*** Opening Extracted material ***
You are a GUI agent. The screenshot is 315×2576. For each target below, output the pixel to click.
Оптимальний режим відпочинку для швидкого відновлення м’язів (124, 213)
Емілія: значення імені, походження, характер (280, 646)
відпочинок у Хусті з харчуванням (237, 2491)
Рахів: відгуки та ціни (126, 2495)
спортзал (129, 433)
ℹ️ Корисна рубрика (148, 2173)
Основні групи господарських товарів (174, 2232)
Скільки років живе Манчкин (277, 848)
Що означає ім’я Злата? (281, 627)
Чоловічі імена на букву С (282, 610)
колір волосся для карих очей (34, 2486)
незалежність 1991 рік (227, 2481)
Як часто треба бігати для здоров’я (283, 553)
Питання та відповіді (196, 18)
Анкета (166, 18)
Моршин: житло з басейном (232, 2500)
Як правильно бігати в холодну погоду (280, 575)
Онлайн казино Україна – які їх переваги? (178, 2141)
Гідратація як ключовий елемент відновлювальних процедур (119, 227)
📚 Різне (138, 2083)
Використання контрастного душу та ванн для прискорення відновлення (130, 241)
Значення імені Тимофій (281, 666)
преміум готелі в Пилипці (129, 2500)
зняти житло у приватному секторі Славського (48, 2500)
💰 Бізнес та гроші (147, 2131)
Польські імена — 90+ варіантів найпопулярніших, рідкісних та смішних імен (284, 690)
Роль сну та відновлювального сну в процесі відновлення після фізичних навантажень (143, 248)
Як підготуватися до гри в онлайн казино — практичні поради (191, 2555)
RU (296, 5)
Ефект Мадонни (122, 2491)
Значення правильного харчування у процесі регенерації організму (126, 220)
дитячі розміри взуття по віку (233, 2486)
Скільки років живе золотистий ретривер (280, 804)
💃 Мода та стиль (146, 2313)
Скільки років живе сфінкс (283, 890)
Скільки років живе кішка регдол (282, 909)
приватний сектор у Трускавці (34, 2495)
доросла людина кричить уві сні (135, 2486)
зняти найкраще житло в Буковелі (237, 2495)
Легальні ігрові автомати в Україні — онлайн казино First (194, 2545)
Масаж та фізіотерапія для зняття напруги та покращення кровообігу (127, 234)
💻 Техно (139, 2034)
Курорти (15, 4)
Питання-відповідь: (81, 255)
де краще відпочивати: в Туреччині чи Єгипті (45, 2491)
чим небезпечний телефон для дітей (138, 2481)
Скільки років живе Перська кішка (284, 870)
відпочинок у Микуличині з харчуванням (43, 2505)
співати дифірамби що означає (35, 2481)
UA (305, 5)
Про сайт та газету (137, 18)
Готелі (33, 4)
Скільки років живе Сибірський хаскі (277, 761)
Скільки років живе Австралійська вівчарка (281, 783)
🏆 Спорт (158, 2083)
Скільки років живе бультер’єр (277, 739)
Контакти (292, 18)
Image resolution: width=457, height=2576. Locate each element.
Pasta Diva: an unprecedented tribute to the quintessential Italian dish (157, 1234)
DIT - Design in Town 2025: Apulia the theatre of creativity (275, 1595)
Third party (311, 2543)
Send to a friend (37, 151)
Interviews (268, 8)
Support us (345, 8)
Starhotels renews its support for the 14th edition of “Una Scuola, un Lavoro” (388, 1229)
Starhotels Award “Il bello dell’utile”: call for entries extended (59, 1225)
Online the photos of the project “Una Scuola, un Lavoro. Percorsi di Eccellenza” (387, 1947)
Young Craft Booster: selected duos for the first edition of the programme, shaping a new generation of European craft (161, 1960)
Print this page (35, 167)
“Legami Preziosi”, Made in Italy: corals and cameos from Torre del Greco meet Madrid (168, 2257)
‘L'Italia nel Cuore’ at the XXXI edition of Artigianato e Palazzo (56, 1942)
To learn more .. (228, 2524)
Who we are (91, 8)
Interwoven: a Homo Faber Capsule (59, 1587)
*** Closing Extracted material ***
▶ [Exercise] Transcribe every line above, character for character.

▶ [Problem solution]
You are a GUI agent. The screenshot is 315×2576. For each target below, output the pixel to click.
Оптимальний режим відпочинку для швидкого відновлення м’язів (124, 213)
Емілія: значення імені, походження, характер (280, 646)
відпочинок у Хусті з харчуванням (237, 2491)
Рахів: відгуки та ціни (126, 2495)
спортзал (129, 433)
ℹ️ Корисна рубрика (148, 2173)
Основні групи господарських товарів (174, 2232)
Скільки років живе Манчкин (277, 848)
Що означає ім’я Злата? (281, 627)
Чоловічі імена на букву С (282, 610)
колір волосся для карих очей (34, 2486)
незалежність 1991 рік (227, 2481)
Як часто треба бігати для здоров’я (283, 553)
Питання та відповіді (196, 18)
Анкета (166, 18)
Моршин: житло з басейном (232, 2500)
Як правильно бігати в холодну погоду (280, 575)
Онлайн казино Україна – які їх переваги? (178, 2141)
Гідратація як ключовий елемент відновлювальних процедур (119, 227)
📚 Різне (138, 2083)
Використання контрастного душу та ванн для прискорення відновлення (130, 241)
Значення імені Тимофій (281, 666)
преміум готелі в Пилипці (129, 2500)
зняти житло у приватному секторі Славського (48, 2500)
💰 Бізнес та гроші (147, 2131)
Польські імена — 90+ варіантів найпопулярніших, рідкісних та смішних імен (284, 690)
Роль сну та відновлювального сну в процесі відновлення після фізичних навантажень (143, 248)
Як підготуватися до гри в онлайн казино — практичні поради (191, 2555)
RU (296, 5)
Ефект Мадонни (122, 2491)
Значення правильного харчування у процесі регенерації організму (126, 220)
дитячі розміри взуття по віку (233, 2486)
Скільки років живе золотистий ретривер (280, 804)
💃 Мода та стиль (146, 2313)
Скільки років живе сфінкс (283, 890)
Скільки років живе кішка регдол (282, 909)
приватний сектор у Трускавці (34, 2495)
доросла людина кричить уві сні (135, 2486)
зняти найкраще житло в Буковелі (237, 2495)
Легальні ігрові автомати в Україні — онлайн казино First (194, 2545)
Масаж та фізіотерапія для зняття напруги та покращення кровообігу (127, 234)
💻 Техно (139, 2034)
Курорти (15, 4)
Питання-відповідь: (81, 255)
де краще відпочивати: в Туреччині чи Єгипті (45, 2491)
чим небезпечний телефон для дітей (138, 2481)
Скільки років живе Перська кішка (284, 870)
відпочинок у Микуличині з харчуванням (43, 2505)
співати дифірамби що означає (35, 2481)
UA (305, 5)
Про сайт та газету (137, 18)
Готелі (33, 4)
Скільки років живе Сибірський хаскі (277, 761)
Скільки років живе Австралійська вівчарка (281, 783)
🏆 Спорт (158, 2083)
Скільки років живе бультер’єр (277, 739)
Контакти (292, 18)
Image resolution: width=457, height=2576. Locate each element.
Pasta Diva: an unprecedented tribute to the quintessential Italian dish (157, 1234)
DIT - Design in Town 2025: Apulia the theatre of creativity (275, 1595)
Third party (311, 2543)
Send to a friend (37, 151)
Interviews (268, 8)
Support us (345, 8)
Starhotels renews its support for the 14th edition of “Una Scuola, un Lavoro” (388, 1229)
Starhotels Award “Il bello dell’utile”: call for entries extended (59, 1225)
Online the photos of the project “Una Scuola, un Lavoro. Percorsi di Eccellenza” (387, 1947)
Young Craft Booster: selected duos for the first edition of the programme, shaping a new generation of European craft (161, 1960)
Print this page (35, 167)
“Legami Preziosi”, Made in Italy: corals and cameos from Torre del Greco meet Madrid (168, 2257)
‘L'Italia nel Cuore’ at the XXXI edition of Artigianato e Palazzo (56, 1942)
To learn more .. (228, 2524)
Who we are (91, 8)
Interwoven: a Homo Faber Capsule (59, 1587)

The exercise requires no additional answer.